** Opening Data extracts block **

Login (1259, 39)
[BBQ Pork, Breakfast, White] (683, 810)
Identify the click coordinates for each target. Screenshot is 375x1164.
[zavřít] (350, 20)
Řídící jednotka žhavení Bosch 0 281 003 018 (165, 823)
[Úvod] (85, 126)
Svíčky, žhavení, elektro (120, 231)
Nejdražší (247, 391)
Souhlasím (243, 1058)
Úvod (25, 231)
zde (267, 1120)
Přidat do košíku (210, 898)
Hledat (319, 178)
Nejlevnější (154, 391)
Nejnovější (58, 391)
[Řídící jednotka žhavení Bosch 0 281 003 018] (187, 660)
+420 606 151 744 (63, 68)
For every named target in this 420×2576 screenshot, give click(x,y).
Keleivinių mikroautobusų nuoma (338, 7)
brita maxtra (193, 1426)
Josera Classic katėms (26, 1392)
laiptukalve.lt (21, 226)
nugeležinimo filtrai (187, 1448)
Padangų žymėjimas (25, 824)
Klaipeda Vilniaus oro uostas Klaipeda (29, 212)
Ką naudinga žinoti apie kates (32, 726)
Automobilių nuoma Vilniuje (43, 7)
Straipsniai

** Closing Data extracts block **
** Opening Data extracts block **

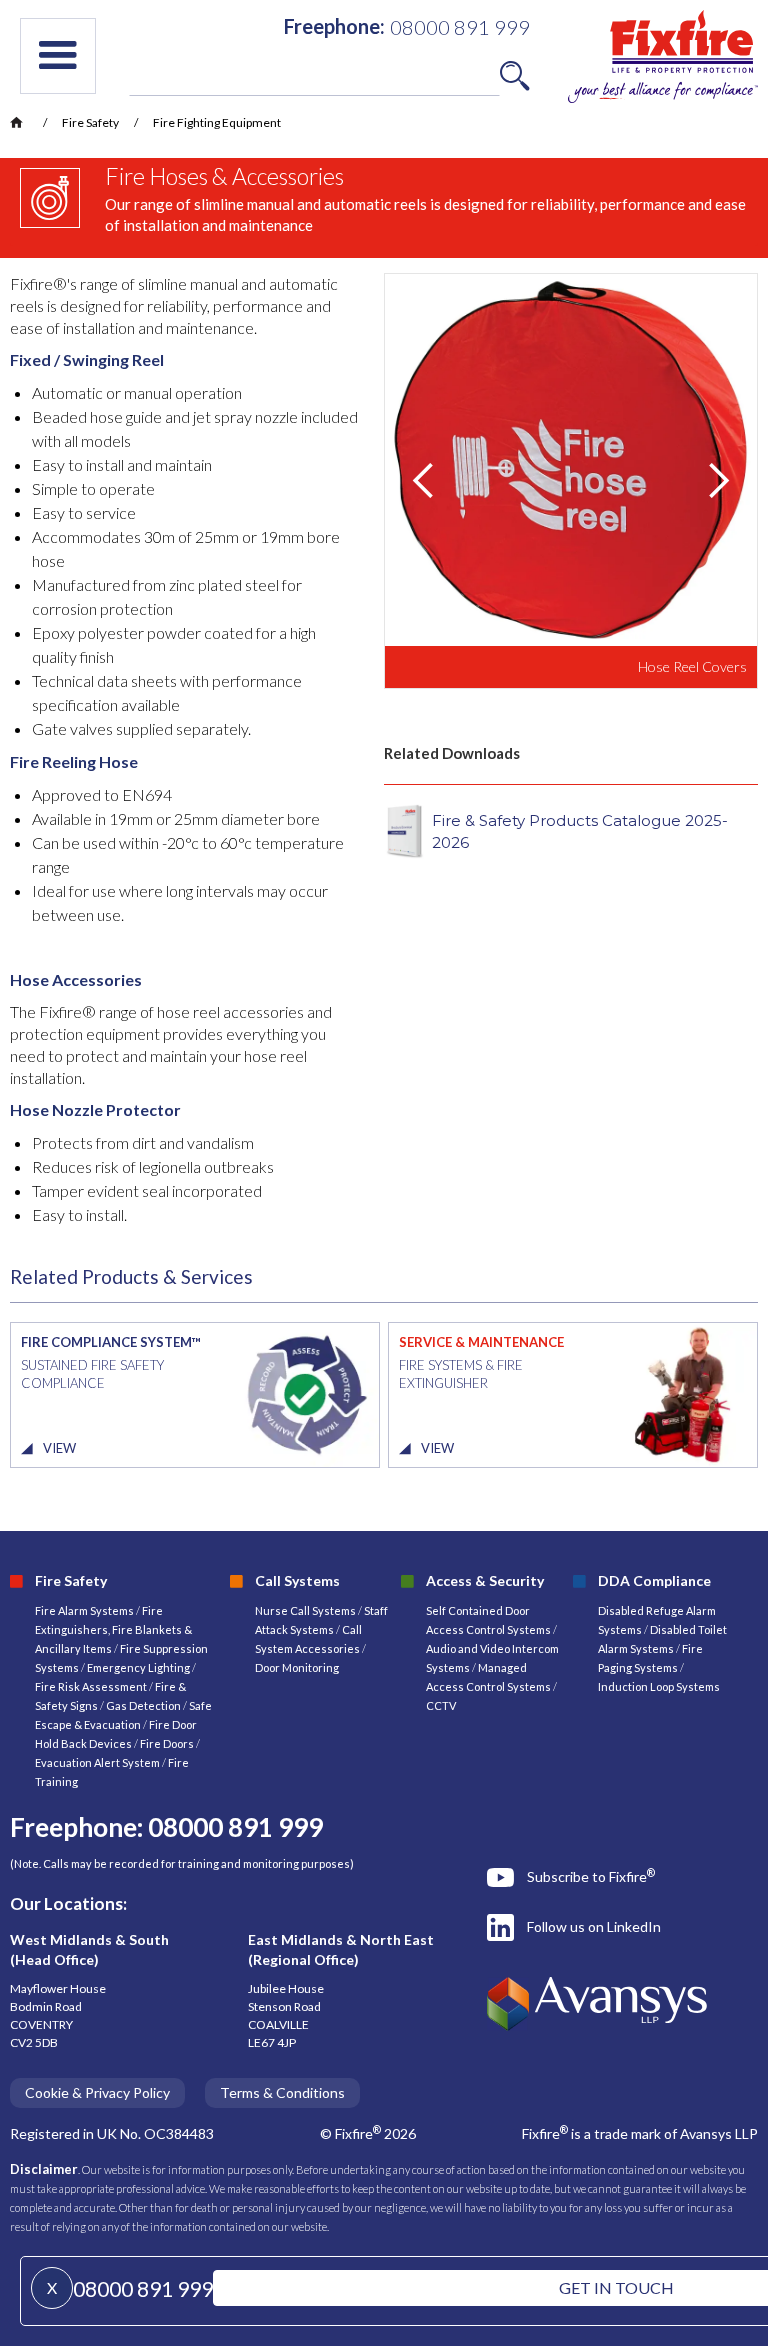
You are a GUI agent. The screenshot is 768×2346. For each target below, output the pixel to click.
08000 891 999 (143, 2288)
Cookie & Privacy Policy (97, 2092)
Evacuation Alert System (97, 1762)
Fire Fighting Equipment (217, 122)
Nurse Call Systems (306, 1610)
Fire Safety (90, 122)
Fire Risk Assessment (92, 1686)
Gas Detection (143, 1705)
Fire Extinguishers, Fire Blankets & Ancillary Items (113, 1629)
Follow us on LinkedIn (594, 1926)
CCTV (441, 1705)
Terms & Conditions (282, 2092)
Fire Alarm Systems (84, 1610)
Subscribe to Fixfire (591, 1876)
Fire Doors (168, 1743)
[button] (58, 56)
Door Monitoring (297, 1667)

** Closing Data extracts block **
** Opening Data extracts block **

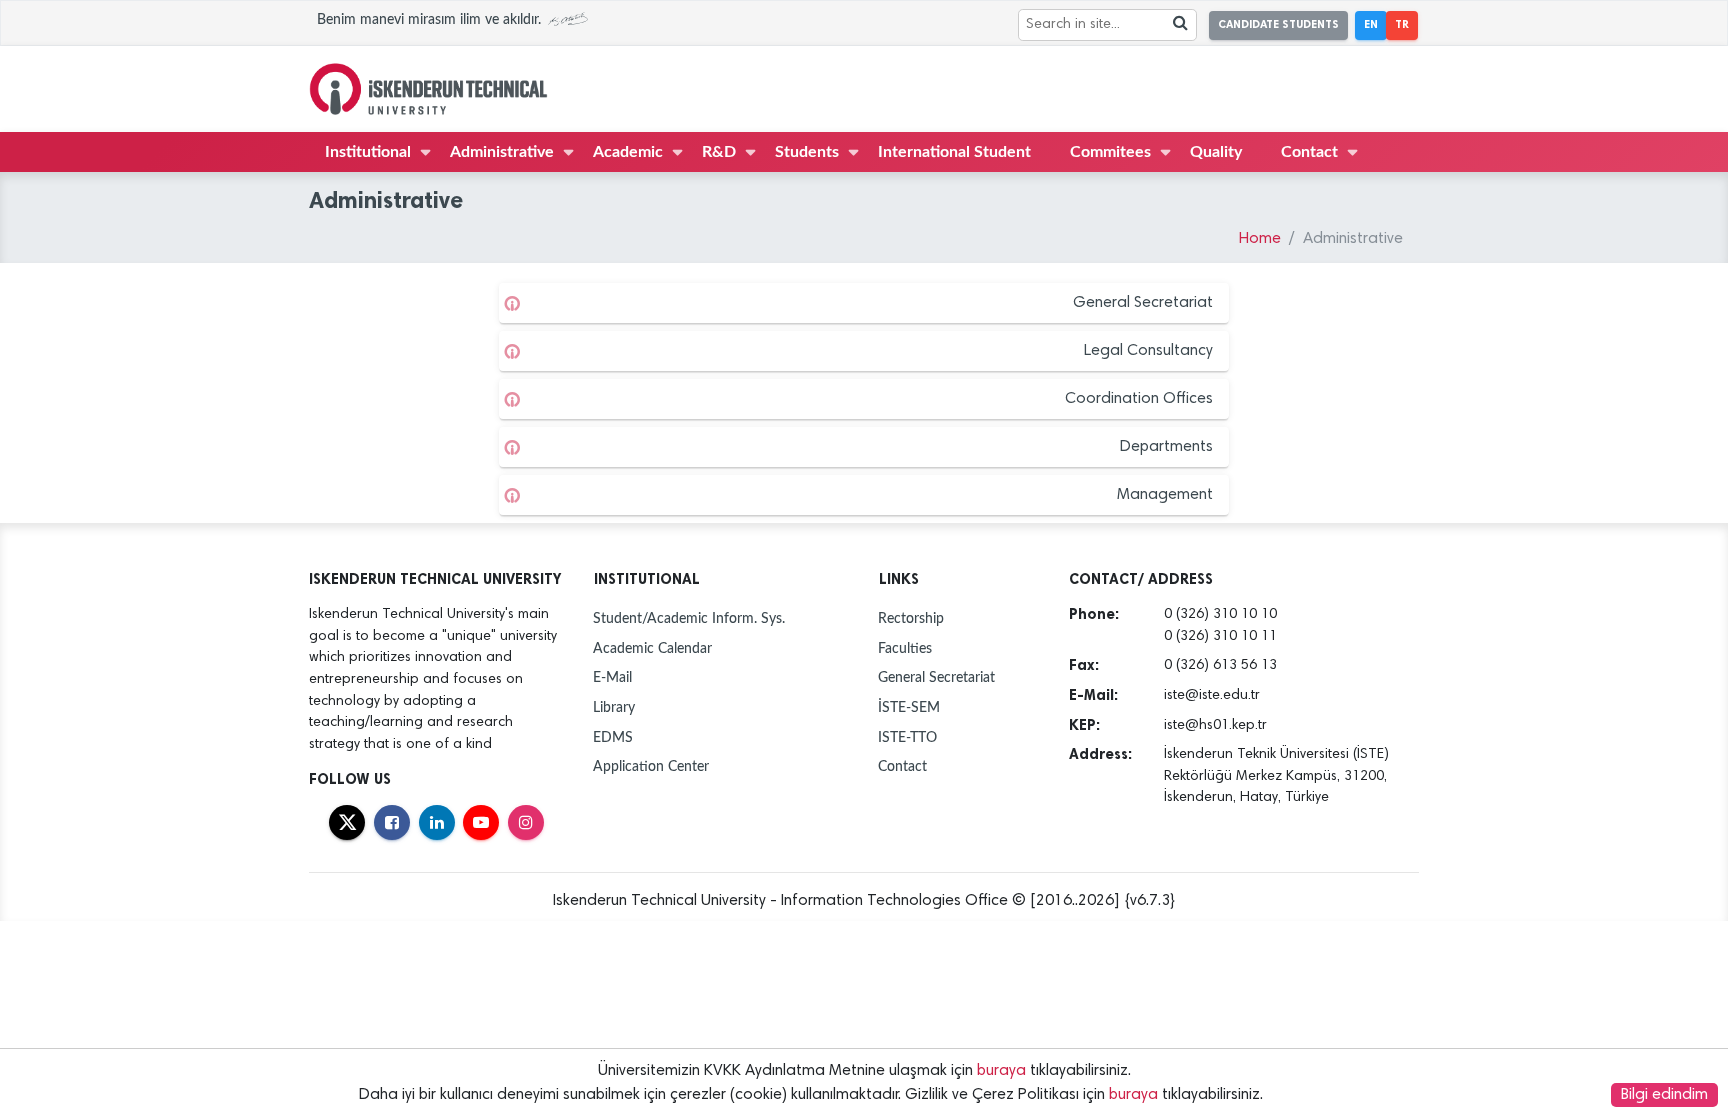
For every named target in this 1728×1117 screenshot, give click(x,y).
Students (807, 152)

** Closing Data extracts block **

> [Task to complete]: Looking back over the data above, restate word for word the lines that begin at the line with "Identify the click" and end at the line with "Straipsniai", inclusive.

> [Your response]:
Identify the click coordinates for each target. Screenshot is 375x1164.
[zavřít] (350, 20)
Řídící jednotka žhavení Bosch 0 281 003 018 (165, 823)
[Úvod] (85, 126)
Svíčky, žhavení, elektro (120, 231)
Nejdražší (247, 391)
Souhlasím (243, 1058)
Úvod (25, 231)
zde (267, 1120)
Přidat do košíku (210, 898)
Hledat (319, 178)
Nejlevnější (154, 391)
Nejnovější (58, 391)
[Řídící jednotka žhavení Bosch 0 281 003 018] (187, 660)
+420 606 151 744 (63, 68)
For every named target in this 420×2576 screenshot, give click(x,y).
Keleivinių mikroautobusų nuoma (338, 7)
brita maxtra (193, 1426)
Josera Classic katėms (26, 1392)
laiptukalve.lt (21, 226)
nugeležinimo filtrai (187, 1448)
Padangų žymėjimas (25, 824)
Klaipeda Vilniaus oro uostas Klaipeda (29, 212)
Ką naudinga žinoti apie kates (32, 726)
Automobilių nuoma Vilniuje (43, 7)
Straipsniai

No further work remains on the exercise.